Work to be completed:
Exactly reproduce the line containing "Expand the Hubungi" together with every line after it, through the end of the entries, and give nothing more.

Dataset entries
-*-*-

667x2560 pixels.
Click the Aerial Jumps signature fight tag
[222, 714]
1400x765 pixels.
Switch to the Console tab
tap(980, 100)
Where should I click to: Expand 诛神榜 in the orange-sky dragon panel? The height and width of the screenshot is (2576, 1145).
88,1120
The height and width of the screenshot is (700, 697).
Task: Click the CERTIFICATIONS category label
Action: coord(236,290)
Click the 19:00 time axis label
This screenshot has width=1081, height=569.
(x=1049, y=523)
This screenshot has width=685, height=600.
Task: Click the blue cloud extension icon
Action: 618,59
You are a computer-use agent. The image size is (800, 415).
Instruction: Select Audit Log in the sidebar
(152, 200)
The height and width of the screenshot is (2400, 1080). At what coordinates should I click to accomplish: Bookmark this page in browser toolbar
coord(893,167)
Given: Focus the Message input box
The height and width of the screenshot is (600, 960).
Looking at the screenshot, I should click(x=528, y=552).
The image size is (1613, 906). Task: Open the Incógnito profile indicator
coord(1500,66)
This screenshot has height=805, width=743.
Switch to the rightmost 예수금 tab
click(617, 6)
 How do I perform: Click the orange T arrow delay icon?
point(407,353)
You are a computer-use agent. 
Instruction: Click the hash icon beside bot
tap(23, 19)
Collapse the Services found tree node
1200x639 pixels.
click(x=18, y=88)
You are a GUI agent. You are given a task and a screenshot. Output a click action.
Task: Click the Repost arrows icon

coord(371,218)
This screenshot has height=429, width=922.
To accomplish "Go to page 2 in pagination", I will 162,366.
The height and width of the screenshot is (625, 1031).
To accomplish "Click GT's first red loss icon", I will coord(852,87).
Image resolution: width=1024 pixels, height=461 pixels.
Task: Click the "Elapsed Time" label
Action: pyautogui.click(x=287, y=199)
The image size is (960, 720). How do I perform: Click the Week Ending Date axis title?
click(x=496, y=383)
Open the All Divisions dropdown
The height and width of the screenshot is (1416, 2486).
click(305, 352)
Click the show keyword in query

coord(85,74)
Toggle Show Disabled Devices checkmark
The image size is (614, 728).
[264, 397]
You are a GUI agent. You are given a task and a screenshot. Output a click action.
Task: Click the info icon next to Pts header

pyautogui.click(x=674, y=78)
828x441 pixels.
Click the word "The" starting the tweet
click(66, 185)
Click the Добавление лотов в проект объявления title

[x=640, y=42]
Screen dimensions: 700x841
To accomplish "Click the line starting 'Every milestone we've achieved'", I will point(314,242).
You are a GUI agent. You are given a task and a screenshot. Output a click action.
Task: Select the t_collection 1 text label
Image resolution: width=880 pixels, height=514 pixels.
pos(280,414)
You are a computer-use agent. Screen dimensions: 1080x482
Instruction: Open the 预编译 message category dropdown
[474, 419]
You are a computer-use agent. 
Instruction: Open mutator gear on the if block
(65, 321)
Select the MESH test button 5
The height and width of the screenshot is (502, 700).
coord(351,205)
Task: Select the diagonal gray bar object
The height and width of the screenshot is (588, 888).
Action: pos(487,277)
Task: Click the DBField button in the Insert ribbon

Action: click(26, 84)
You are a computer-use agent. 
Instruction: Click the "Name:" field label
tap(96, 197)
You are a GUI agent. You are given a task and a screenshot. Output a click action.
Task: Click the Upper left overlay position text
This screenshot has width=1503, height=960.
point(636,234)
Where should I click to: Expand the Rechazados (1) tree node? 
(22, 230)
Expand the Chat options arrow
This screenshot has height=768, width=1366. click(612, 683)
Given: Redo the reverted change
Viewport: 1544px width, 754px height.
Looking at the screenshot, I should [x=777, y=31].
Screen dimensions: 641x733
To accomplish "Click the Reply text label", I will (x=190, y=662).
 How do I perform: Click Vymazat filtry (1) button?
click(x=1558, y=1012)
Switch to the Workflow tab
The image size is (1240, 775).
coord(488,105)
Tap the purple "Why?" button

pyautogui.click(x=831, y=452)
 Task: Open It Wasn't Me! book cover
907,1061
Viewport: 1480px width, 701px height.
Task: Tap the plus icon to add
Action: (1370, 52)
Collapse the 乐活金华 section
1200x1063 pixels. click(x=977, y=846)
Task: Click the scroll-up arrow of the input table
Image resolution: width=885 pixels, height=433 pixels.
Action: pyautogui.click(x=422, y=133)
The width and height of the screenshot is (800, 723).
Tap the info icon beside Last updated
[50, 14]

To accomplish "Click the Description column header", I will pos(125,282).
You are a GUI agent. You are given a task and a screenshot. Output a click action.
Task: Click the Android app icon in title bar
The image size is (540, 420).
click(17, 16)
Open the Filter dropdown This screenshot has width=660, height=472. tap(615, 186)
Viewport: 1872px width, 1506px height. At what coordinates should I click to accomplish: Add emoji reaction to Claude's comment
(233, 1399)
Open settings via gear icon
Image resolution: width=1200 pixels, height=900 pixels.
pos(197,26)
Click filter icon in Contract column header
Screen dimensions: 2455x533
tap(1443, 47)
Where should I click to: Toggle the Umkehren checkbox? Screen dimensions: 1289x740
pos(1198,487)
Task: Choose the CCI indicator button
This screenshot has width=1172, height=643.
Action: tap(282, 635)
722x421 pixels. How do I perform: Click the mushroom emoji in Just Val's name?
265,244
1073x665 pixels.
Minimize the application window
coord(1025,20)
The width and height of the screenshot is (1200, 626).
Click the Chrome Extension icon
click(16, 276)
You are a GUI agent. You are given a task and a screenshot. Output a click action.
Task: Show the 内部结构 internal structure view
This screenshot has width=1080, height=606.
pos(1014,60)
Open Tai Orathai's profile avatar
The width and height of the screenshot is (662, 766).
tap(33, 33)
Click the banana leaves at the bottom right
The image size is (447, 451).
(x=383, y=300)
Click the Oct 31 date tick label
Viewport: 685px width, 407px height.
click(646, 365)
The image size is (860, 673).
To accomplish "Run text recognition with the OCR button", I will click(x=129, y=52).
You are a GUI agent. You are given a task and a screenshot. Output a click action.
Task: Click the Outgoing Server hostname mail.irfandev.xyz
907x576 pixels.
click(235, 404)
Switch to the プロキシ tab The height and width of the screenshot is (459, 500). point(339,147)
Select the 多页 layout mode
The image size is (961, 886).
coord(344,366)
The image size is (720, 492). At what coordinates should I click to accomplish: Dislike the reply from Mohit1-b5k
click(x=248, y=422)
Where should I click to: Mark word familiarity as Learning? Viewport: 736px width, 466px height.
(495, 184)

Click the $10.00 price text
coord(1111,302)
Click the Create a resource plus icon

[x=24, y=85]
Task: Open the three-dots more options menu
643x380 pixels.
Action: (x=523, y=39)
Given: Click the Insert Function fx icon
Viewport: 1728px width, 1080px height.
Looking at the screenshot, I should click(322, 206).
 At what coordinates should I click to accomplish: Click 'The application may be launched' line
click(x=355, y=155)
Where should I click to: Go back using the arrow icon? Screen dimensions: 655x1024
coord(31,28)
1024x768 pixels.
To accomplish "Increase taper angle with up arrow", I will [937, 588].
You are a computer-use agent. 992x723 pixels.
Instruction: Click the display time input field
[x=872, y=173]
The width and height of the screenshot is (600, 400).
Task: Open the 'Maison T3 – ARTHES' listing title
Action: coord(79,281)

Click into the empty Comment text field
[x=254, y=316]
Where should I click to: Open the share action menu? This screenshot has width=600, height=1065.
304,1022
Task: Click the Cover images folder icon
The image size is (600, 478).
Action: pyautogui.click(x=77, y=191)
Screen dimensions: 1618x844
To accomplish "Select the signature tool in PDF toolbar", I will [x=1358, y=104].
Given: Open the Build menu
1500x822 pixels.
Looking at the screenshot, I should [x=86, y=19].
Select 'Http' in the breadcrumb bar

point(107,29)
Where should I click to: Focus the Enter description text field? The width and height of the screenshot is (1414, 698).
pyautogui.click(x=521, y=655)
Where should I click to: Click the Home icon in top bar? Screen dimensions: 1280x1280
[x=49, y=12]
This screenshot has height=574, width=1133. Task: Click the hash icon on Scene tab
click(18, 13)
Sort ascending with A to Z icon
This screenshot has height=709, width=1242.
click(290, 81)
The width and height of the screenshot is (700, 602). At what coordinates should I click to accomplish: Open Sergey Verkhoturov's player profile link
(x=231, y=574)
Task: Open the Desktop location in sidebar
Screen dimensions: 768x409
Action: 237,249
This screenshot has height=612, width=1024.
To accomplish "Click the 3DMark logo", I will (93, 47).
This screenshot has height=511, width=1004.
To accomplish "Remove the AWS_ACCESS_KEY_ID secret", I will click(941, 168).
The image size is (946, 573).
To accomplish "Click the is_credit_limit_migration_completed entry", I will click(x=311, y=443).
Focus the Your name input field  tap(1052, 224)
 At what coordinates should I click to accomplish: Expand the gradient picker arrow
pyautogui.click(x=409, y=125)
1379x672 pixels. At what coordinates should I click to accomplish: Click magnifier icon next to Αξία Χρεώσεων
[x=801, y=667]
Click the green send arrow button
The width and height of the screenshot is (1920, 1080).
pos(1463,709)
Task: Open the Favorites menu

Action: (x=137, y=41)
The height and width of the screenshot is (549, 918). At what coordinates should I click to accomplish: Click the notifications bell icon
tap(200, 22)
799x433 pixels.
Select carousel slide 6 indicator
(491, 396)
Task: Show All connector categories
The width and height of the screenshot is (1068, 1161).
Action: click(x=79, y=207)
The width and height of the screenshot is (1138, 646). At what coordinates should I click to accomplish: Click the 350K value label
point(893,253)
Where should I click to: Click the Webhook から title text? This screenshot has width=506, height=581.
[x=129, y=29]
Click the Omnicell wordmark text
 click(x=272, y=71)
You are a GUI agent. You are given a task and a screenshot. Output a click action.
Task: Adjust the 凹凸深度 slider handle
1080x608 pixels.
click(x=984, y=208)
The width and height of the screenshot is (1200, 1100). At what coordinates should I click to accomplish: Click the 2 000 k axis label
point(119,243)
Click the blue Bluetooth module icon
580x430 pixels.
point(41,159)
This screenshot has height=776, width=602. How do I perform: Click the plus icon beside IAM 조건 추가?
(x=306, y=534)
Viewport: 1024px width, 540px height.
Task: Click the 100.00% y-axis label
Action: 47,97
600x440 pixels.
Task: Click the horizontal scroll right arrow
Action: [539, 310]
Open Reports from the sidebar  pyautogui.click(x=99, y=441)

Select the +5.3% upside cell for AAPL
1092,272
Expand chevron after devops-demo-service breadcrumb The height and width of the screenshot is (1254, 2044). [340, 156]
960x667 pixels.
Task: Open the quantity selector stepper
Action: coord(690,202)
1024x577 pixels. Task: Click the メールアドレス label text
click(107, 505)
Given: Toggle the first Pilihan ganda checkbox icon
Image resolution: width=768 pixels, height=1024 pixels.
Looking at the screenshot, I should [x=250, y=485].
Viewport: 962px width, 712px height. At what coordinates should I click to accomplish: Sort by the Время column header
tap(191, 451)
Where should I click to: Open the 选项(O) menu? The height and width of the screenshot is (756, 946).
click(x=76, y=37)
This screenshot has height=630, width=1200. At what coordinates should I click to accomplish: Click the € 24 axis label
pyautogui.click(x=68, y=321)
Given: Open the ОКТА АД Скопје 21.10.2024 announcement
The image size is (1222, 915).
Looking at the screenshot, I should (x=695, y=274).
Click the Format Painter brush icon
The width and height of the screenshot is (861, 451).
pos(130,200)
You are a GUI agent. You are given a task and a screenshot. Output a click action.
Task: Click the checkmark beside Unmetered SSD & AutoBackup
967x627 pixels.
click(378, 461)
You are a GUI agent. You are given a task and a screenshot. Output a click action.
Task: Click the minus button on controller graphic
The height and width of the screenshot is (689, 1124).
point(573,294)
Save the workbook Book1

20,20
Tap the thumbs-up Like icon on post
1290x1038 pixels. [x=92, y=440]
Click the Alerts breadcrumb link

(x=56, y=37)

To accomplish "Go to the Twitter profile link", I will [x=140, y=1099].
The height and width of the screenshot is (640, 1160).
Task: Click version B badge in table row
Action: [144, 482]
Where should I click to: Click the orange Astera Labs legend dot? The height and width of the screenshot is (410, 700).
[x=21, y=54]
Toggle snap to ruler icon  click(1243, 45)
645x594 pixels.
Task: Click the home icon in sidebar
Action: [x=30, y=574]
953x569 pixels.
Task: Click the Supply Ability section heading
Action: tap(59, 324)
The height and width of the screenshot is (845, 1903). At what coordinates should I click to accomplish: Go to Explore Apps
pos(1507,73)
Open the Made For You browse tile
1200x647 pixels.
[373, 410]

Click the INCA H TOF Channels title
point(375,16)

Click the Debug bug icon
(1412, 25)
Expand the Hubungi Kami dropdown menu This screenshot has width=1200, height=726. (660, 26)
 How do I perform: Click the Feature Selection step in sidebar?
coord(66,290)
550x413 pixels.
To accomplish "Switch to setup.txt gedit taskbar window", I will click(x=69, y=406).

-*-*-

Answer section:
Expand the Hubungi Kami dropdown menu This screenshot has width=1200, height=726. (660, 26)
 How do I perform: Click the Feature Selection step in sidebar?
coord(66,290)
550x413 pixels.
To accomplish "Switch to setup.txt gedit taskbar window", I will click(x=69, y=406).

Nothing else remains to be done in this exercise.